Entries shown Start Marker

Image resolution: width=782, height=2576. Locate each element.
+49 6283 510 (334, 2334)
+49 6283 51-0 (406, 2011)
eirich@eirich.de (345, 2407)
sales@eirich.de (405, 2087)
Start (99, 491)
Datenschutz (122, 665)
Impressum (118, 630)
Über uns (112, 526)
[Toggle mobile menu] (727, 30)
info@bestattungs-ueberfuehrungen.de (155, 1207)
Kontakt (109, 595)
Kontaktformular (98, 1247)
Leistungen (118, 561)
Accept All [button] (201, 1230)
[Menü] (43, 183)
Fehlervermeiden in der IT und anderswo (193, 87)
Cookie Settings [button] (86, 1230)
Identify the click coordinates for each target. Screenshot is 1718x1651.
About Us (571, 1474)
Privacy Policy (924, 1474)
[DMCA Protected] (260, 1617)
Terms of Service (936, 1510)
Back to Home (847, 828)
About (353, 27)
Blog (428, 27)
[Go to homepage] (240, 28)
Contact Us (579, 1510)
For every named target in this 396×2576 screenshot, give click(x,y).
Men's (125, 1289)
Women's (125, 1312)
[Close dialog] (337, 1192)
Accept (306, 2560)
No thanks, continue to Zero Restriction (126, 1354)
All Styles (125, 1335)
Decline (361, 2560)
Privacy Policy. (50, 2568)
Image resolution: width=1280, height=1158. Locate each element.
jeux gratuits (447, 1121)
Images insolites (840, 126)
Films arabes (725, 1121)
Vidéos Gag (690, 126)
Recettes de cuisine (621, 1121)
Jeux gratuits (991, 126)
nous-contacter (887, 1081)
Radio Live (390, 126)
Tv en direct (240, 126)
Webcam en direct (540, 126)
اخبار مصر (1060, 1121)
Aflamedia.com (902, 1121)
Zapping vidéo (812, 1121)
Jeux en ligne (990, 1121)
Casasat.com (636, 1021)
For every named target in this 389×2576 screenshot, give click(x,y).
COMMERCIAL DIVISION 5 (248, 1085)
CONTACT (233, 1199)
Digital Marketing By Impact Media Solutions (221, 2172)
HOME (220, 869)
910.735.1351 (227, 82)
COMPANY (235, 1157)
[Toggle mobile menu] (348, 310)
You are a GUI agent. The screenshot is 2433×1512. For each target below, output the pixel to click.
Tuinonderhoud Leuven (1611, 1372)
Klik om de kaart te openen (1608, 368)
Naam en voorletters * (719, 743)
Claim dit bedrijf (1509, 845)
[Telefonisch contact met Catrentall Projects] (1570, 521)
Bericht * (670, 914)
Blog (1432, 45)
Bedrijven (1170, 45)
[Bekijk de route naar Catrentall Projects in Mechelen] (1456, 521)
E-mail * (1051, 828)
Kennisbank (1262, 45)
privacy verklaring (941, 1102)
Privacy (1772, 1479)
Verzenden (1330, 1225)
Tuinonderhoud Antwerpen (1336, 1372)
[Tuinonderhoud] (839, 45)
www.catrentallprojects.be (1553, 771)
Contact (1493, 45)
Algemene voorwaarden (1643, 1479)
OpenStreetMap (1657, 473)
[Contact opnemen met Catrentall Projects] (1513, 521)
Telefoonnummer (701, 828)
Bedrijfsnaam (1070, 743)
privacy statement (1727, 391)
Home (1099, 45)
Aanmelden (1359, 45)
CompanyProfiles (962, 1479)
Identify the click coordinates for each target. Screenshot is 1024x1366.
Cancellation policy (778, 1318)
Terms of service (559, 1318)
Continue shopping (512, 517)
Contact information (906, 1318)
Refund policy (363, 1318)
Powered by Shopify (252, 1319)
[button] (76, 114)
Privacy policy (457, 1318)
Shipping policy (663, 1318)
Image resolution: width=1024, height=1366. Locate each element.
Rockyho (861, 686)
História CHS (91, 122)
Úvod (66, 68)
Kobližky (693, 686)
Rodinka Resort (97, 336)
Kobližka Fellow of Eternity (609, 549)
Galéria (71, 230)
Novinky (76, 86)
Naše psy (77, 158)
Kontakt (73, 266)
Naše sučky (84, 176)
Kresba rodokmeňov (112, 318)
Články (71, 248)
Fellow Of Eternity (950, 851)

Entries shown End Marker

What you will do:
If a line in the records above has the word "element", copy it.

Output:
Image resolution: width=782, height=2576. Locate each element.
Image resolution: width=1280, height=1158. Locate each element.
Image resolution: width=1024, height=1366. Locate each element.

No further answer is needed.